En el caso del OSIRIS-REx –un retorcido acrónimo que nada tiene que ver con el antiguo Egipto, sino con las siglas de orígenes, interpretación espectral, identificación de recursos, seguridad-regolito-explorador, en inglés– el objetivo ha vuelto a ser un asteroide. Como con las sondas japonesas, era casi imposible aterrizar allí, ya que el más mínimo rebote bastaría para enviar el vehículo de nuevo al espacio.
En este caso, la sonda descendió muy poco a poco hasta que su brazo tomamuestras, con una cazoleta en su extremo, rozó el terreno.
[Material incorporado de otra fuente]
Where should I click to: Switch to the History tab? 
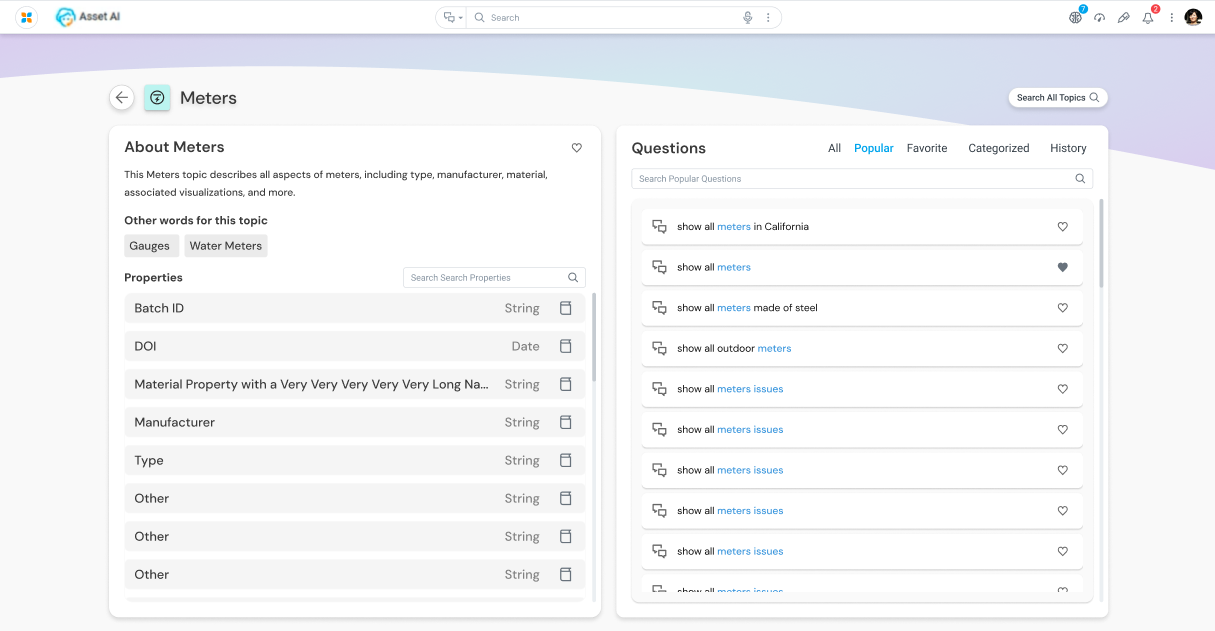click(1068, 148)
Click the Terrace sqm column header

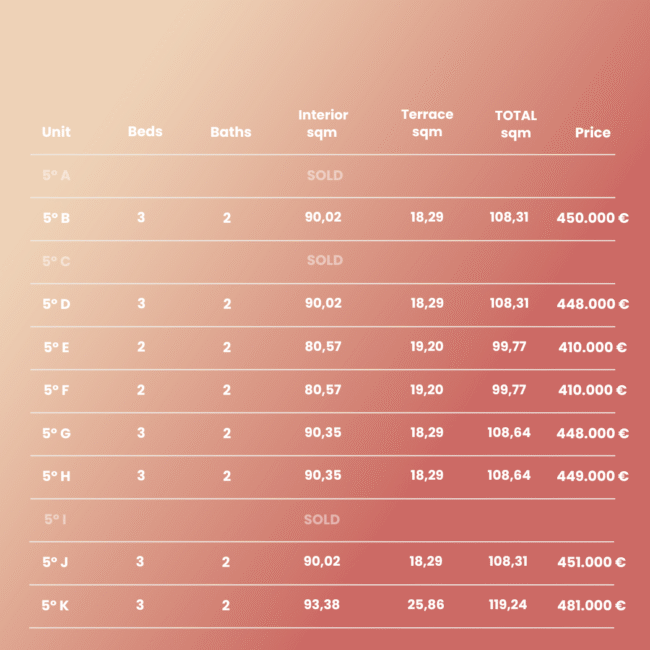(427, 123)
En ese momento, lanzó un chorro de nitrógeno a presión que removió el suelo como si fuera la arena de un acuario. El cabezal recogió alrededor de 250 gramos de material, mucho más de los 60 gramos esperados, como mínimo. Tanto, que hubo dificultades para cerrar la tapa y parte de la muestra escapó al espacio.
La siguiente fase consistió en introducir el contenedor en la cápsula de reentrada y emprender el largo regreso a casa. Acaba de llegar.